En Latinoamérica, y otras partes del mundo, se han venido protagonizando una serie de reformas constitucionales -para algunos una “ola” que erosiona el sistema democrático y pone en jaque la gobernabilidad democrática al violentar la ley de leyes-. Per se, no comparto muchas de las críticas a esas reformas -excepción: Nicaragua (ya una dictadura-dinastía)-, pues, de principio, las constituciones no son lienzos sagrados o pétreos -aunque sí existen normas pétreas-, sino construcciones históricas-jurídicas-políticas que guardan una relación con los niveles de desarrollo socioeconómico de los pueblos, idiosincrasia, historia, cultura política e institucionalidad. Sin embargo, hay dos aspectos -normas pétreas- a salvaguardar cuando se habla de reformas constitucionales: la forma de gobierno y los límites en el ejercicio del poder. Lo demás, vía constituyente o asamblea revisora, es, políticamente, aceptable, siempre y cuando vaya a fortalecer las instituciones y corregir entuertos, inobservancias o inadecuaciones.
Y dije forma de gobierno porque hoy día no hay modo de legitimidad en el ejercicio del poder, si no vía elecciones libres y democráticas en el marco de un sistema de pluripartidismo y donde, taxativamente, esté consignado, sin ambages ni subterfugios, los límites en el ejercicio del poder. Esas son las dos normas básicas e inviolables, y de estar ausentes no se podría hablar de democracia alguna. No obstante, consignar, como en el caso de El Salvador, la alternabilidad inmediata -un solo período- en el ejercicio del poder la hace una Constitución “rígida” y le asigna, al término, un carácter pétreo fuera de las normas clásicas o enlistadas en los estudios de especialistas en la materia. Y se agrava, aún más, por el hecho histórico de que la actual Constitución salvadoreña data de 1983 -ya tiene 36 años de vigencia- y fue debatida-promulgada en un contexto de guerra y de control político-electoral de la derecha (pro-sistema o anti-régimen).

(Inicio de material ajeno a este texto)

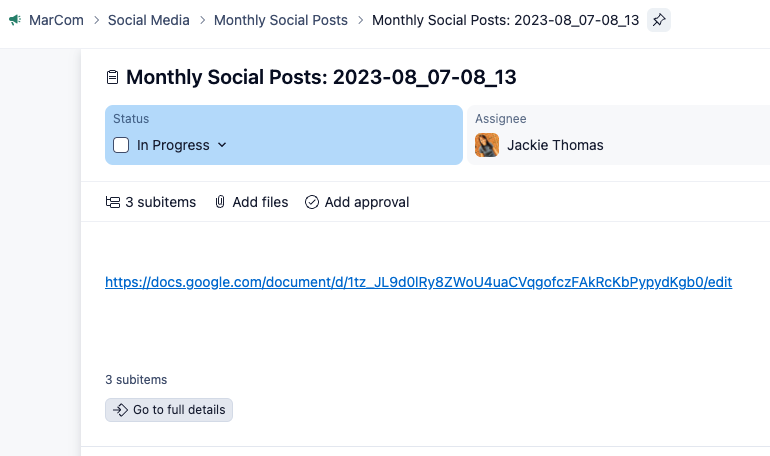Click the Add approval text

click(x=367, y=202)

De modo, que las críticas, en mi opinión, a las últimas reformas u “olas“ no son del todo válidas sino se establece que las mismas no son pétreas en toda su formalidad; y siempre y cuando no versen sobre la forma de gobierno y se obvie límites en el ejercicio del poder, pues, de no consignar esas normas, dejan, quiérase que no, dudas sobre sesgo políticos e ideológicos partidarios -derecha-izquierda-; e incluso, en algunos casos, defensa u identificación con actores políticos desfasados -corruptos, corporativos o de simples convivencias entre lícitos e ilícitos y gendarmería internacional- que ya fracasaron en el ejercicio del poder y en su dependencia supranacional también co-responsable de atraso y subdesarrollo.
Finalmente, en nuestro país ya vimos -2019- el doble juego con el tema cuando, bajo el pueril argumento-alegato de que “la Constitución no se toca”; pero obviando que se tocó -2010- desoyendo consenso sobre la no reelección intercalada -una suerte de “vuelve y vuelve”- para no “jubilarse” (o vía indirecta de aspiración continuista); e igual 2015 -y que critican los expertos- para beneficiarse directa e inmediatamente aunque sirviera, de paso, para establecer la norma de más consenso “dos periodos y nunca más”.